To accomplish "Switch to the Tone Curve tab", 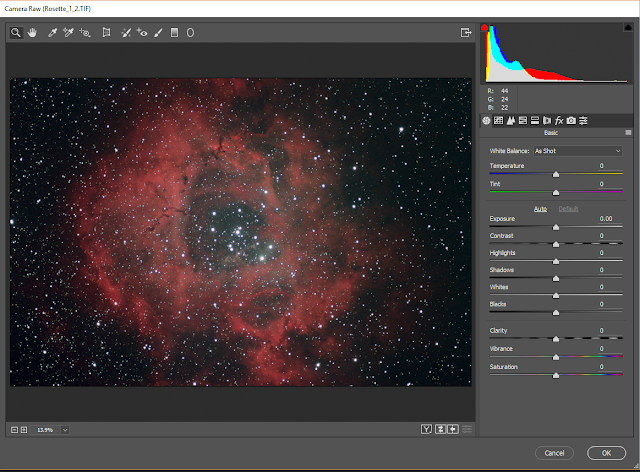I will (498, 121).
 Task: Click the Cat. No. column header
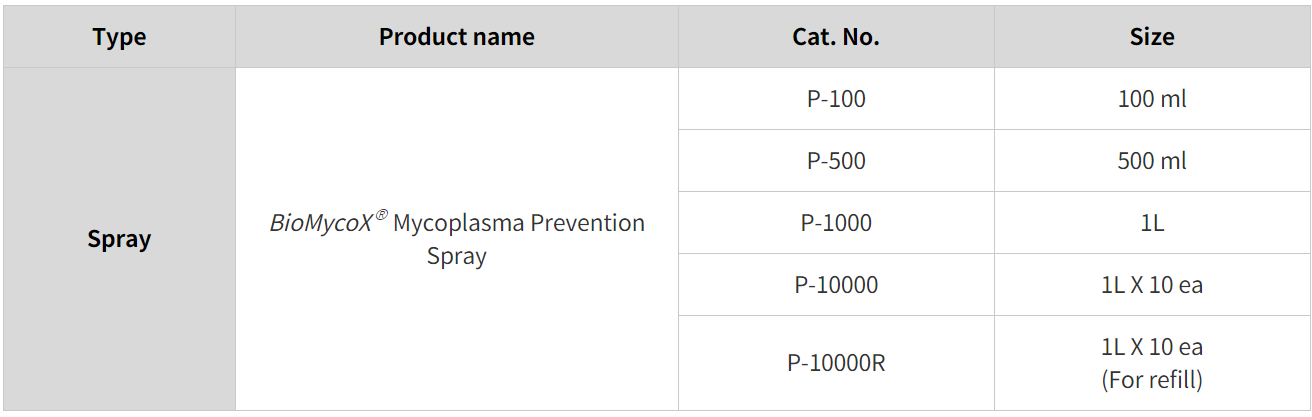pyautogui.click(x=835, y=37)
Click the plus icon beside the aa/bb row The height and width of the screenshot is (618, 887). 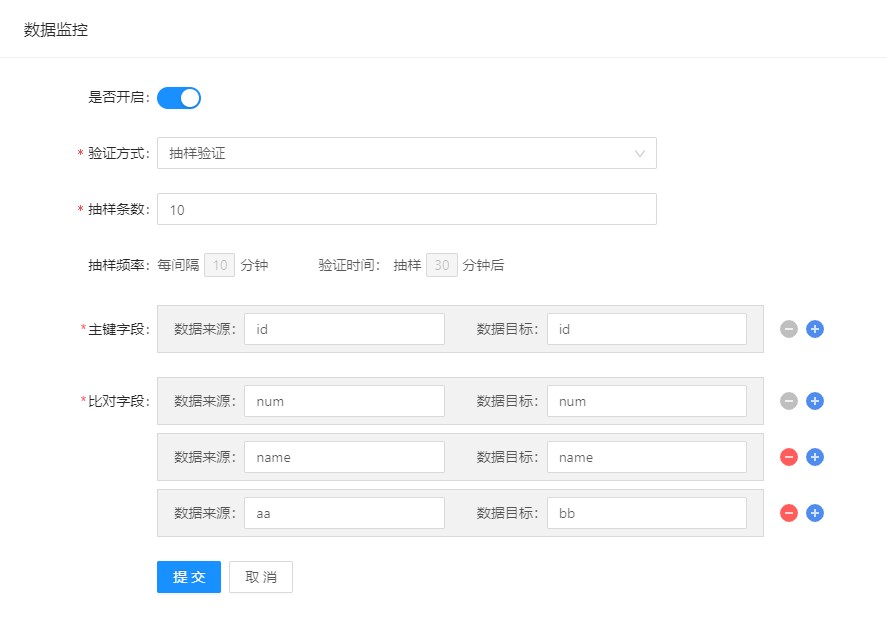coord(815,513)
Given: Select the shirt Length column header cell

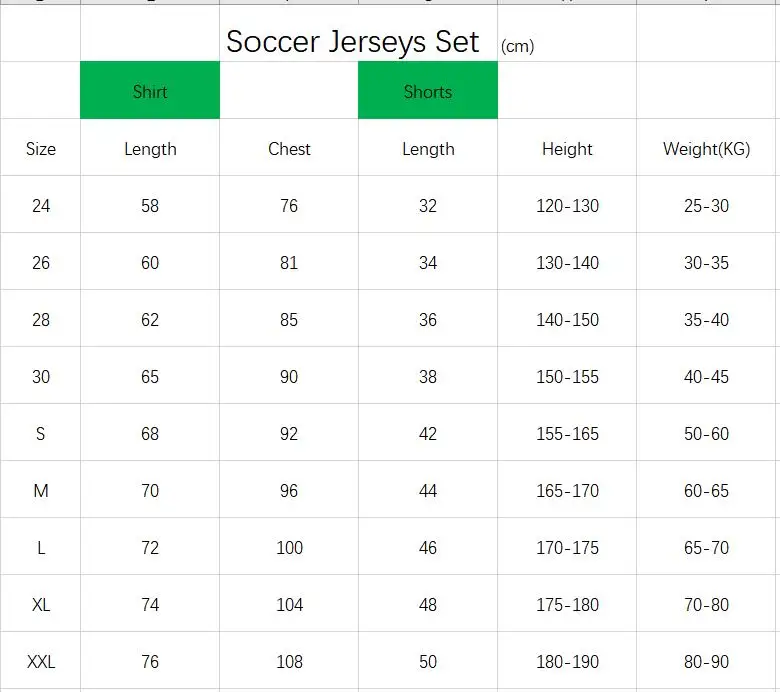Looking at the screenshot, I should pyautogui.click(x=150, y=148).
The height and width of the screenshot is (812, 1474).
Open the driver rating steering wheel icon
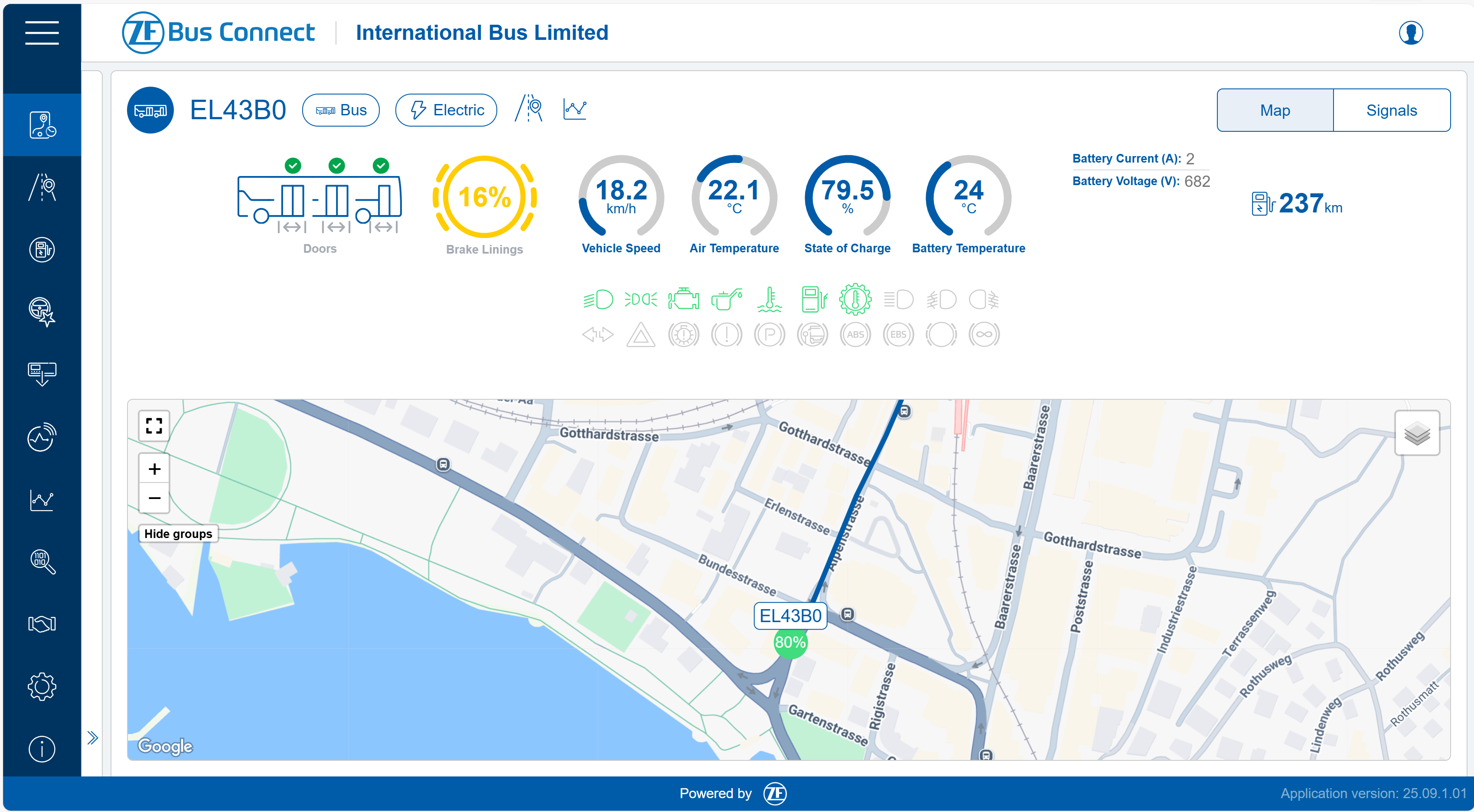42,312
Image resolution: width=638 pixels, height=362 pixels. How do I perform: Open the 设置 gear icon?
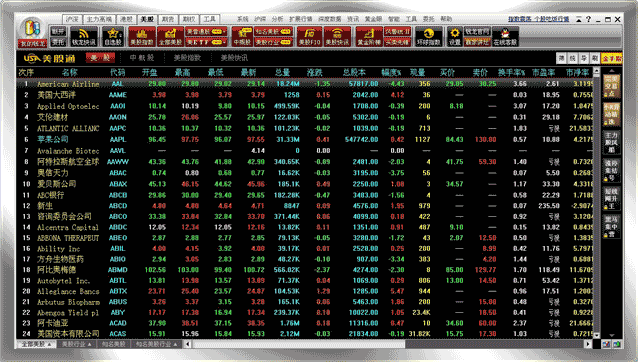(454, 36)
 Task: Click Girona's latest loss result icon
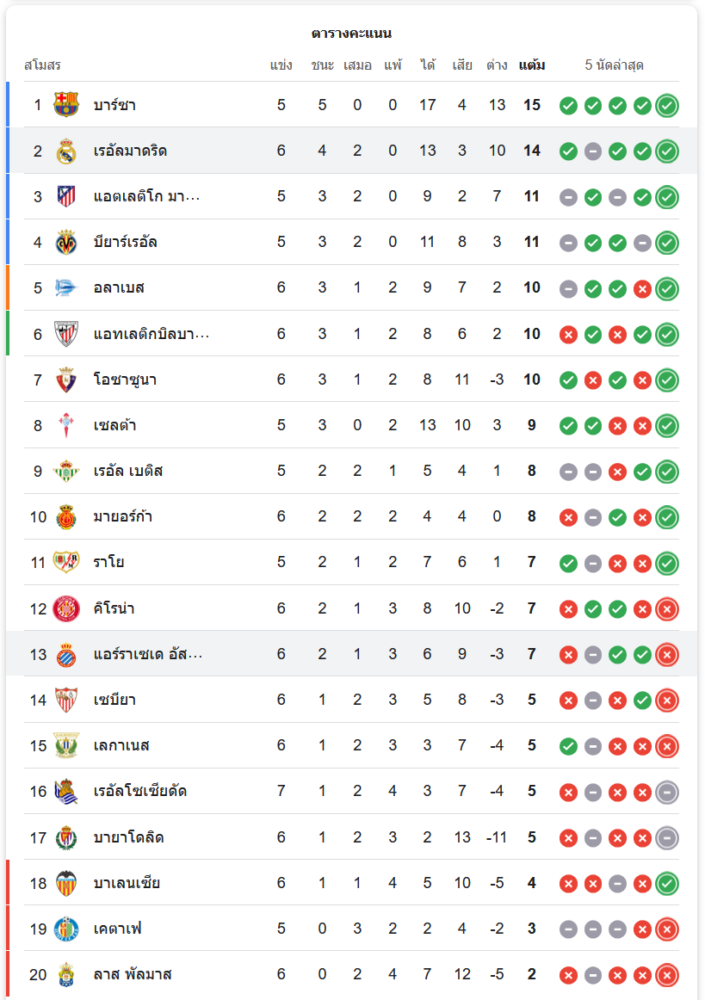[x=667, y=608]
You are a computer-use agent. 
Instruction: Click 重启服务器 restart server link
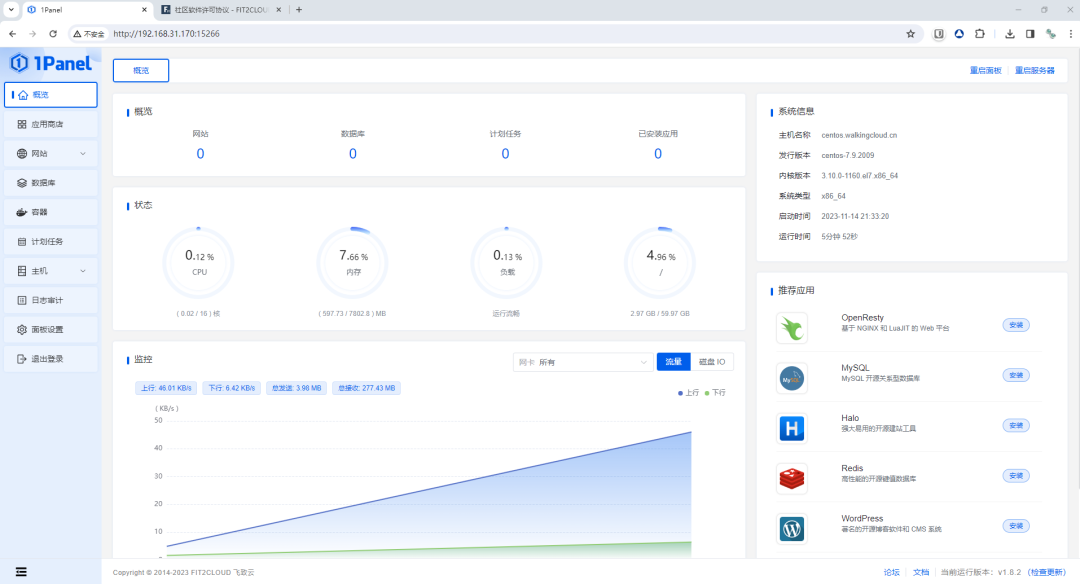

+++++

Exercise requirements
Recast the data from the line with "Task: Click Girona's latest loss result icon" through the end of the data as a numbered list, leaving out blank lines and the pictures.

Written answer
1.  Task: Click Girona's latest loss result icon
2. [x=667, y=608]
3. You are a computer-use agent. 
4. Instruction: Click 重启服务器 restart server link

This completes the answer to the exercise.